Figure 6. NKG2A expression is mainly increased in intratumor CD56dim NK cells from HCC patients. (A) The gating strategy for TIL used to analyze the CD56bright NK cells and CD56dim NK cells via flow cytometry. (B) The percentages of CD56bright NK cells and CD56dim NK cells from healthy livers (N = 17) and the IT (N = 28) and PT (N = 25) regions of HCC patients (Kruskal–Wallis ANOVA followed by Dunn's multiple comparisons test). (C) Representative NKG2A expression in different liver NK cell subsets from healthy controls (left) and intratumor (right) and PT from HCC patients (middle). (D) Cumulative data on the percentages of NKG2A+ CD56bright NK cells (left) and NKG2A+ CD56dim NK cells (right) from healthy livers (N = 17) and intratumor (N = 28) and PT (N = 25) from HCC patients (Kruskal–Wallis ANOVA followed by Dunn's multiple comparisons test). (E) The percentages of NKG2A+ CD56bright NK cells (left) and NKG2A+ CD56dim NK cells (right) in paired central tumor and PT from each HCC patient. (F) The proportion of NKG2A+ CD56bright NK cells (yellow) and NKG2A+ CD56dim NK cells (blue) among the total NKG2A+ NK cells from intratumor regions (right), PT (middle) and healthy livers (left).
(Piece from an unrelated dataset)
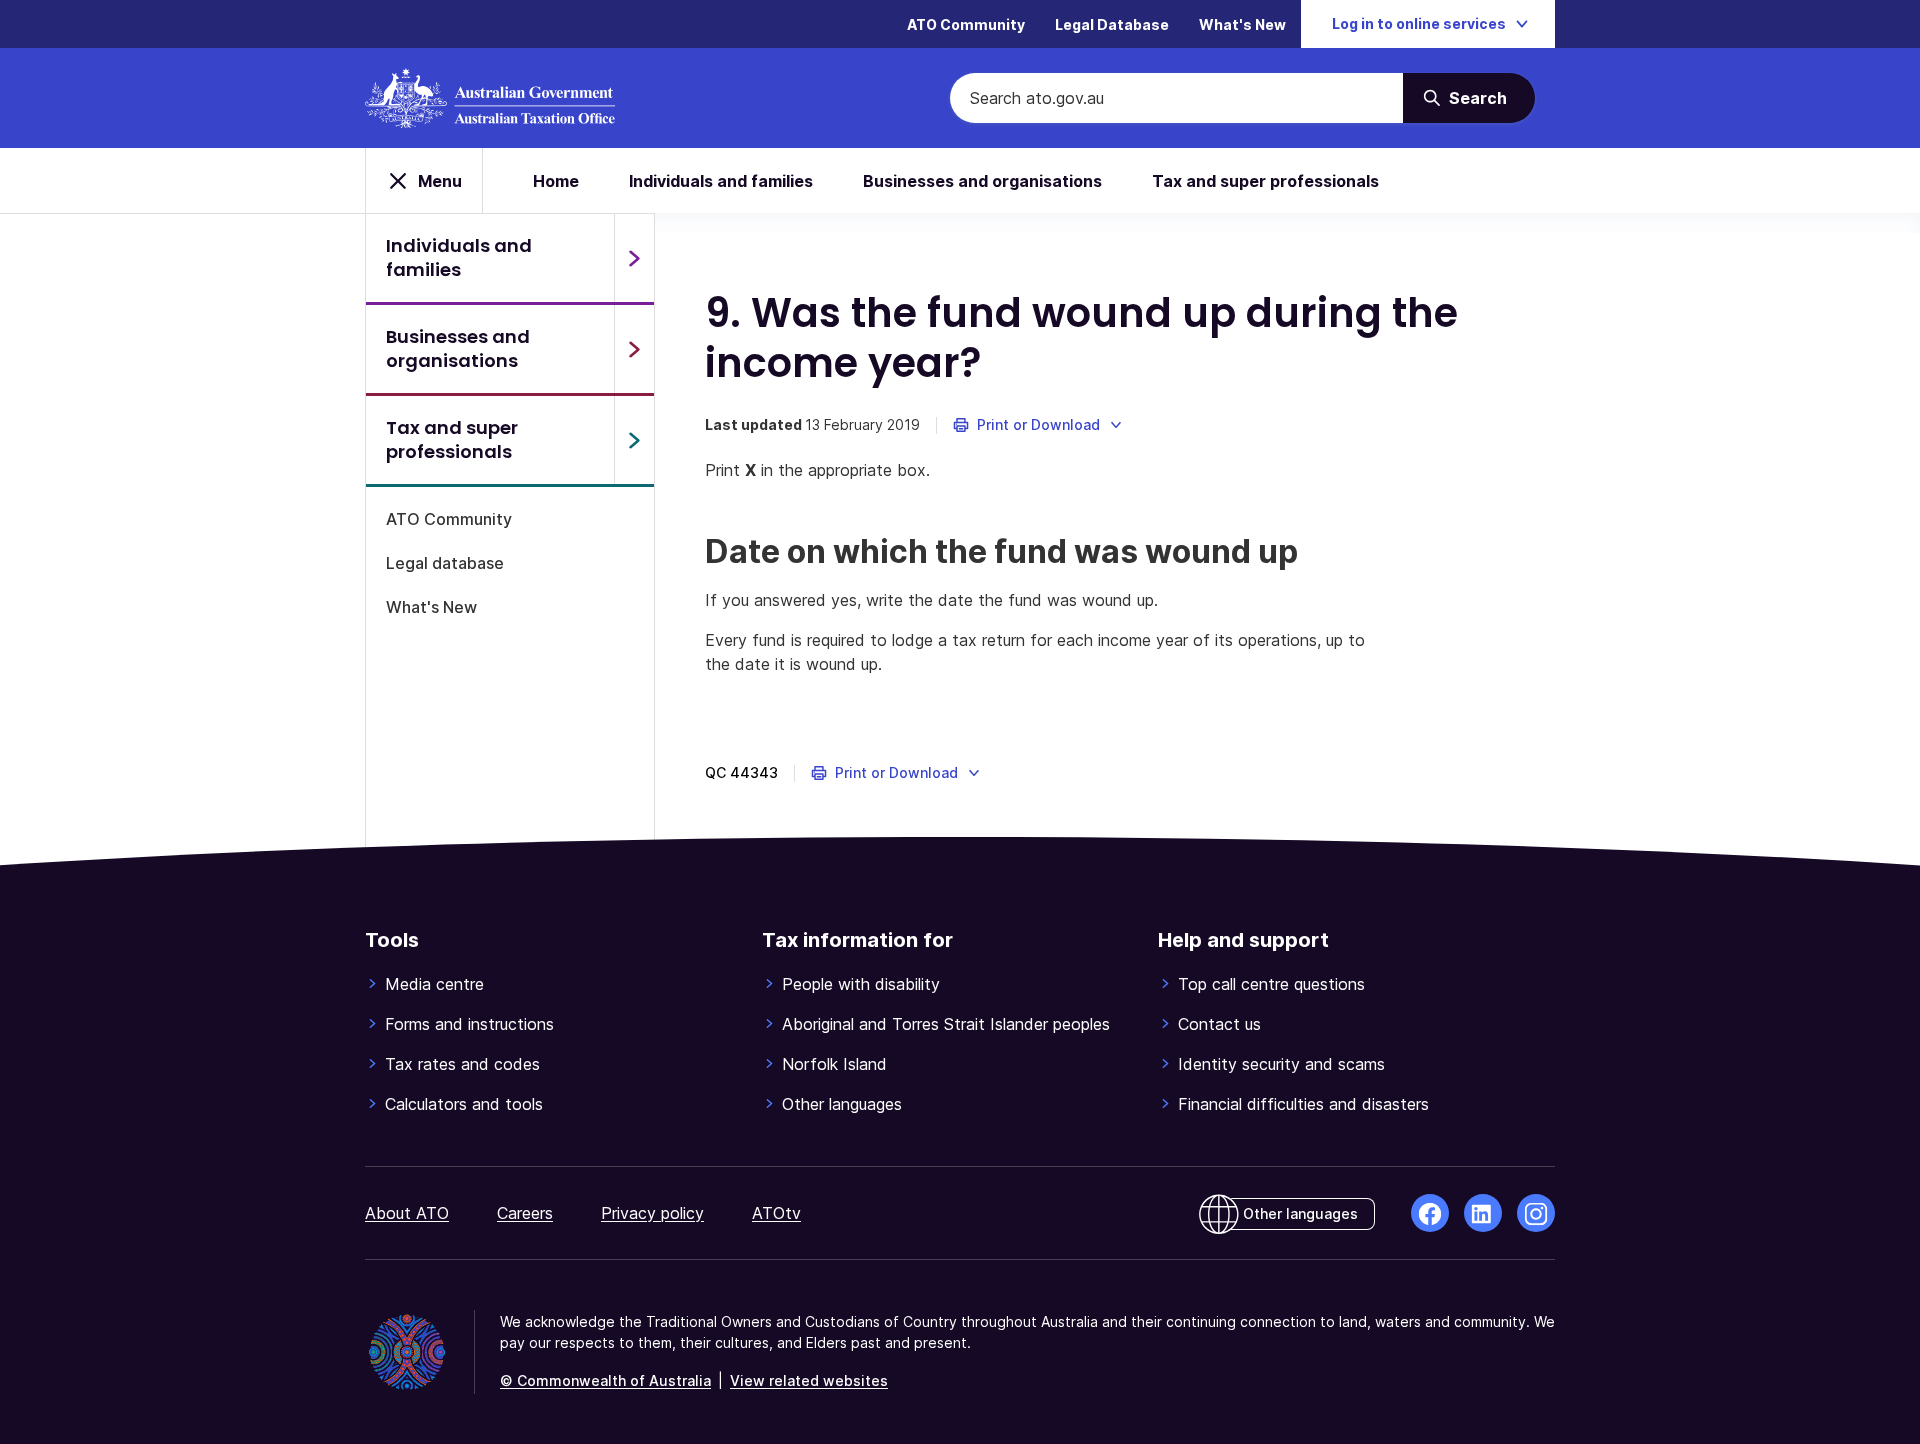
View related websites (809, 1380)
Figure 7. Correlations between the percentages of different NKG2A+ NK cell subsets and the clinical characteristics of patients with HCC. (A) The absolute number of NKG2A+CD56bright NK cells (left) or NKG2A+CD56dim NK cells (right) in per gram IT tissues (N = 28) and PT tissues (N = 25) from HCC patients. Cumulative data are shown (Mann–Whitney non-parametric test). Correlations between NKG2A expressions in CD56bright NK cells (B) or CD56dim NK cells (C) and AFP and ALT levels and tumor diameters. Each dot represents a single patient. Spearman's correlation coefficients are shown.